Ya se está acabando el año y no quería despedirlo si hacer una valoración en varios de sus aspectos.

Este año 2017 me ha dado una grata sorpresa y ha supuesto un avance en mi persona en todos sus ámbitos y circunstancias.

Este año ha sido el que me he resultado menos complicado lanzarme a determinadas situaciones y elegir según qué camino.

En definitiva, no me puedo quejar.

En lo personal ha supuesto una evolución positiva en la gráfica de intensidad de mi vida. Pero ese no es el tema a tratar.

Comencé el año con la ilusión que se tiene cuando entregas una obra, en este caso un relato corto, a un tribunal para un concurso, pero pronto dejó de resonar eso en mi cabeza. Esa reverberación fue solapada con un pensamiento. Una macabra imagen que se me vino a la cabeza tras haber investigado sobre sectas y ritos satánicos. El porqué leí esos artículos, todavía es un misterio que hoy bendigo. En ese momento me vi necesitado de desarrollar un relato en el cual poder plasmar esa sangrienta escena. Pero el relato se fue extendiendo poco y poco y al final salió lo que hoy conocemos como Aleóntrica. Obviamente, y después de conversaciones, decidimos que la manera en la que estaba narrada dicha escena en la novela era demasiado obscena y dediqué un tiempo a desleír esos párrafos. Quizá con mejor o peor acierto, no lo sé, pero estoy contento con el resultado. Si queréis y me lo pedís, un día puedo mostrar cómo redacté en el primer borrador dicha escena.

Mientra Aleóntrica cogía forma, comencé a oír un podcast de un chaval que escribía y se autopublicaba y me picó el gusanillo. Pero fué hace seis meses cuando descubrí la “Alianza de escritores independientes” cuando me convencí (me convencieron) a dar a luz esta novelita.

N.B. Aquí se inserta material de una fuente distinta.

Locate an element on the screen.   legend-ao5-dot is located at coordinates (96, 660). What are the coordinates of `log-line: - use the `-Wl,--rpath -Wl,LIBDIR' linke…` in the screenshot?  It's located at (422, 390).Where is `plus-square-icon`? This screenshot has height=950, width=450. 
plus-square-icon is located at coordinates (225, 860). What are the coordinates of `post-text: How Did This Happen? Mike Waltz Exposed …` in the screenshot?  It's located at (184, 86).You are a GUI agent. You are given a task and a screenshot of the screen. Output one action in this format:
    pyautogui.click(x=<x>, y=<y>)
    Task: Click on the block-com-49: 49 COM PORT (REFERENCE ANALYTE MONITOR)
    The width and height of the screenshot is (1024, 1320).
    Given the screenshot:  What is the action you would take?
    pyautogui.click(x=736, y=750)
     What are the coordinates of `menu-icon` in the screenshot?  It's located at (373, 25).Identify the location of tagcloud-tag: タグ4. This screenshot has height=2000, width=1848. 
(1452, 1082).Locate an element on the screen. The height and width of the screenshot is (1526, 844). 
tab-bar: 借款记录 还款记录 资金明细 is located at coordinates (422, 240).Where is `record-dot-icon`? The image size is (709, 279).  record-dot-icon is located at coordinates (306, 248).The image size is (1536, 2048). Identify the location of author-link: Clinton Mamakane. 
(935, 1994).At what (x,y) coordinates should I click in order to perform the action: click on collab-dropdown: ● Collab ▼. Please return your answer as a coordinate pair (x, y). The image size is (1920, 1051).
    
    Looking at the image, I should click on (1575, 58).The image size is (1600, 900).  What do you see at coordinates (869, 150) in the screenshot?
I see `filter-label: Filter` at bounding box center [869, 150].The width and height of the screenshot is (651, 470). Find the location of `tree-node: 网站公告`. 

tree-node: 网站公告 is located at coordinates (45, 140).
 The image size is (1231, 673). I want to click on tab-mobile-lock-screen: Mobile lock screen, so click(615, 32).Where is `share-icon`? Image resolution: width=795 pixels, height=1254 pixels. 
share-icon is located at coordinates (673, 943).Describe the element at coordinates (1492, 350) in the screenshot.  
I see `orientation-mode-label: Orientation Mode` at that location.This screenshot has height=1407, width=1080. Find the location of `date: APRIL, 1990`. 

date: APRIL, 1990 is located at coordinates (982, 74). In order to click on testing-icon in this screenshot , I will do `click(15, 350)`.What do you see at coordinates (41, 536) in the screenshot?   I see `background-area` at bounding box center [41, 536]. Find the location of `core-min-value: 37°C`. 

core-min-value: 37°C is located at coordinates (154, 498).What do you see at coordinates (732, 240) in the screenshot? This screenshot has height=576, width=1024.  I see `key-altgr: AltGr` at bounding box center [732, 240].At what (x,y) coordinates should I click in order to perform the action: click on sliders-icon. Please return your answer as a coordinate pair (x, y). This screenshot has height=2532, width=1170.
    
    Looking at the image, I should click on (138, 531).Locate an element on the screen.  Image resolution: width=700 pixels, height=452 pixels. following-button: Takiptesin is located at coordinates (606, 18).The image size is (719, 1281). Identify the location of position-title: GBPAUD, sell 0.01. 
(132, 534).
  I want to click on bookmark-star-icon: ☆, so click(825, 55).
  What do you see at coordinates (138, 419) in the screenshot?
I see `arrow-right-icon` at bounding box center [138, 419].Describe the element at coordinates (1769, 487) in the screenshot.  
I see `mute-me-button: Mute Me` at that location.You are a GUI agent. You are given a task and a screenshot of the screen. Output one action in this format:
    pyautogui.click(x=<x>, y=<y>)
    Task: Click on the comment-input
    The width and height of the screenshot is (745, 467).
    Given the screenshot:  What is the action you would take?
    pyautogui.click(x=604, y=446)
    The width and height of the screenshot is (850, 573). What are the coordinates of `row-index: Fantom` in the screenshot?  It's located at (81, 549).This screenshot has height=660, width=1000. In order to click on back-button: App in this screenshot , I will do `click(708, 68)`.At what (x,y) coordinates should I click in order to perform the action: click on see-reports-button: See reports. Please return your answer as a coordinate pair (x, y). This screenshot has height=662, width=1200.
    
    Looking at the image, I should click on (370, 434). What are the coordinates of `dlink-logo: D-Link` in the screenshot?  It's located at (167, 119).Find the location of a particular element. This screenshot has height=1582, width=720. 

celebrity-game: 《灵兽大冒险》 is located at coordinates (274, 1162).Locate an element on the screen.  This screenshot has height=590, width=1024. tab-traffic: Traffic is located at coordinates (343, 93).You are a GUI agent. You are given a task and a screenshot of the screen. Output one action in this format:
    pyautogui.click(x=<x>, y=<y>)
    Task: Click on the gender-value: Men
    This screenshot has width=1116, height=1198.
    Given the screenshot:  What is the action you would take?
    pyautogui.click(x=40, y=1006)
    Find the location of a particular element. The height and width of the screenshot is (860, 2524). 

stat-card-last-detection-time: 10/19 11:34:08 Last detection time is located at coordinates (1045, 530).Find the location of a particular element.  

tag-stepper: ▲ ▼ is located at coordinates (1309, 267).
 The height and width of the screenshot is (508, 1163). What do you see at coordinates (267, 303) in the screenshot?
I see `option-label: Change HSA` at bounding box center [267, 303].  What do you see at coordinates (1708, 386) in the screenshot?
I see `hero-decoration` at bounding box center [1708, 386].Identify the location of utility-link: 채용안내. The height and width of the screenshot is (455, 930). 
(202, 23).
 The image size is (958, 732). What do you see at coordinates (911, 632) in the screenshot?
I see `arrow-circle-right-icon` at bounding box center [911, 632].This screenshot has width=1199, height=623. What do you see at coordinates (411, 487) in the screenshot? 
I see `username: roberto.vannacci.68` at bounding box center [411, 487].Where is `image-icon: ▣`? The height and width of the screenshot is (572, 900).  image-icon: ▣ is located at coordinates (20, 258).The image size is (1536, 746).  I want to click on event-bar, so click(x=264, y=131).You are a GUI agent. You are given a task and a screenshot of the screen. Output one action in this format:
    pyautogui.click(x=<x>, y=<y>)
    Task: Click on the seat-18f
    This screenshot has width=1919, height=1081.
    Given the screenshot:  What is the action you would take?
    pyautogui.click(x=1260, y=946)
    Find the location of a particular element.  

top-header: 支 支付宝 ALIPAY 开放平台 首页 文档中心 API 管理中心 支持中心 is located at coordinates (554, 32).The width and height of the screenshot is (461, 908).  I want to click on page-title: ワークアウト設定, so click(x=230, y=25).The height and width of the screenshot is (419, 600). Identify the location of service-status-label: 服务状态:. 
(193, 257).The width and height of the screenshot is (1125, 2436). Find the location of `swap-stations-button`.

Oí con atención sus primeros episodios y, cuando me sentí preparado, saqué mi perfil de Facebook especifico y serio con el que hoy me he quedado y los agregué los primeros: Alberto Meneses y Jaime Blanch y adquirí una obra de Miguel Ángel Alonso, con la que estrené mi Kindle. Poco a poco fui conociendo a gente maravillosa de este mundillo que me han ayudado desinteresadamente y sin esperar nada a cambio, como es el caso de los autores Vero Monroy y Joaquim Colomer. Hice amigos como Samuel Miralles, con quien tengo conversaciones interesantes.

Lejos de ser número uno en ventas, esta experiencia me hace seguir con ganas de escribir y publicar y, quien haya leído la entrevista que me hizo mi amigo Kiko Prian, ya está en cocina Aleóntrica: Génesis. La segunda parte de la trilogía.

Hace unas semanas tuve el orgullo de poder leer en galeradas y corregir la obra de Mari Cruz Creativa, mi pareja, y ayudarla a iniciarse en el mundo de la autopublicación.

Este año lo comencé leyendo una primera obra de un autor que no conocía y que me gustó bastante, no era autopublicado. Lo acabaré leyendo autores indi: La memoria del destino y su enemigo de Miralles y lo comenzaré con la obra sensación de Monroy: Sierpen, el Rey serpiente.

 

Ya solo queda desearos felices fiestas y un próspero y productivo año nuevo.